## PASSAGE TO READ
::::
Its bad bro but who knew I was so talented?


----------



## treemandan (Apr 25, 2009)

Oh yeah, Bokowski. Its been awhile, depressed the crap out ya.


----------



## arbadacarba (Apr 25, 2009)

"Trees of North America" by Alan Mitchell. It has just about all you asked for!


----------



## Chris Crouse (Dec 20, 2010)

Anyone have any more suggestions on field guides for trees? I am checking as many out from my library as I can find to try and figure out which I'd like to buy.


----------



## jefflovstrom (Dec 21, 2010)

Trees of North America and Europe. Roger Phillips. Most excellent.
Jeff


----------



## Chris Crouse (Dec 21, 2010)

Thanks


----------



## Shawn Howard (Dec 25, 2010)
::::
Target pointing data:
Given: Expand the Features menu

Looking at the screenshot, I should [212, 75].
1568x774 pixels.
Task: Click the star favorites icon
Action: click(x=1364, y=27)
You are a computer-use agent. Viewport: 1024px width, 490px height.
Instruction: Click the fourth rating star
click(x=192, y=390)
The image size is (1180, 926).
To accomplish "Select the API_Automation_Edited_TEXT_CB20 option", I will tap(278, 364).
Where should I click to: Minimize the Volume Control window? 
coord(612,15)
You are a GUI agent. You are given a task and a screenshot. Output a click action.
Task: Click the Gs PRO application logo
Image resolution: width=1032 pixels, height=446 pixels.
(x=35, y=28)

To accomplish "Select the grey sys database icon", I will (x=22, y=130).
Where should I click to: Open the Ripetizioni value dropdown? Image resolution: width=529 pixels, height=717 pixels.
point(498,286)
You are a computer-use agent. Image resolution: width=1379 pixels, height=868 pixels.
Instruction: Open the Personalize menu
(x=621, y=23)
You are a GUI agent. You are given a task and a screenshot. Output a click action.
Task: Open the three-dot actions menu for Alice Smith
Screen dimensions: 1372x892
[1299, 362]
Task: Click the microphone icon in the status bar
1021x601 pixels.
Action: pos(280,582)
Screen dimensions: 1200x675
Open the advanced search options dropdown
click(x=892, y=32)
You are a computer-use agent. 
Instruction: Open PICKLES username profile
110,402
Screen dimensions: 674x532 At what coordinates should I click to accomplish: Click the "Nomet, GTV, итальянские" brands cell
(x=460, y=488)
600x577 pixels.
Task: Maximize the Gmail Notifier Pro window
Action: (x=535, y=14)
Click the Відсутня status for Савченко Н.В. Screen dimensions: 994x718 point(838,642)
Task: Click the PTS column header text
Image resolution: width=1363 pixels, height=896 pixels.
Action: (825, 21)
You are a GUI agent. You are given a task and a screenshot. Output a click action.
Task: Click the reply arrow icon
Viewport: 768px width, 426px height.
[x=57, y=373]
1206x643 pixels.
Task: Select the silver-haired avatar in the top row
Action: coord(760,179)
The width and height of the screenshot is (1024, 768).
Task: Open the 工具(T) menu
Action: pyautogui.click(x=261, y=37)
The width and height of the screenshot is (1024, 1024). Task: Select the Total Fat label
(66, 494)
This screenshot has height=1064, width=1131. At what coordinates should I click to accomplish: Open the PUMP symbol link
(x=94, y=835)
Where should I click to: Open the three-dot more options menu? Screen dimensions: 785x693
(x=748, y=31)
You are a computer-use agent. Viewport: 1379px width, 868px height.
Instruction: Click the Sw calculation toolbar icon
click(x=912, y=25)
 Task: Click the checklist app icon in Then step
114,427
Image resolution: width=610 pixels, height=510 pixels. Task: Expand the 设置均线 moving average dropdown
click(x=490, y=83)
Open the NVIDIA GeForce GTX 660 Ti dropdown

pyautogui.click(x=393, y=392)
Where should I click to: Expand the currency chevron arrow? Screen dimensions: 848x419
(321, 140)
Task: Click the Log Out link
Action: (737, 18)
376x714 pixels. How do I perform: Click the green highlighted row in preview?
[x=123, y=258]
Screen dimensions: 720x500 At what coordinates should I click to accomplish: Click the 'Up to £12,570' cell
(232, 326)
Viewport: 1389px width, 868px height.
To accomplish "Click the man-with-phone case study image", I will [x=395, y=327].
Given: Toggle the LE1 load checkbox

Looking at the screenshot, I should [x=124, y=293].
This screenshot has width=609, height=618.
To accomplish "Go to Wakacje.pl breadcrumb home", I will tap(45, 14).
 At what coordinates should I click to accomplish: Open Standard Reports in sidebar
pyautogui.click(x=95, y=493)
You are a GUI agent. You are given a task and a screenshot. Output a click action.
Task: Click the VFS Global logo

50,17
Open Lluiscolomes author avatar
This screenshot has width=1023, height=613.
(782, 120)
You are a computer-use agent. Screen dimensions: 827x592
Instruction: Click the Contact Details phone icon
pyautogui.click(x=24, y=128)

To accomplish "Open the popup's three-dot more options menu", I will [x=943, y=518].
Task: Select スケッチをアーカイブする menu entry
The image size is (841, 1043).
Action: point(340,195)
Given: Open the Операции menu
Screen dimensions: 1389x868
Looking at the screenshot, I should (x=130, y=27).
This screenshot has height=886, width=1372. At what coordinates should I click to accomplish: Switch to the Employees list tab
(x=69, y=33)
::::
## PROBLEMS
- a) Reproduce verbatim the stretch of the forum thread on tree field guides from "Anyone have any" through "Phillips. Most excellent.".
- b) Extend the forum thread on tree field guides onward from the point at which it stops.
The records bear no relation to the forum thread on tree field guides.

## WRITTEN RESPONSES
- a)
Anyone have any more suggestions on field guides for trees? I am checking as many out from my library as I can find to try and figure out which I'd like to buy.


----------



## jefflovstrom (Dec 21, 2010)

Trees of North America and Europe. Roger Phillips. Most excellent.

- b)
National Wildlife Federation:

"Field Guide to Trees of North America"

It has all the requirements you listed with really good pictures and ID tips.
(and a waterproof cover)

It is field guide size but not pocket size - well, it would fit in a cargo pocket... 

The smaller ones aren't nearly as useful to me.

The regional ones are usually smaller.
"Trees of Minnesota" has been handy for me. 
It's only natives but that's 99% of what I encounter.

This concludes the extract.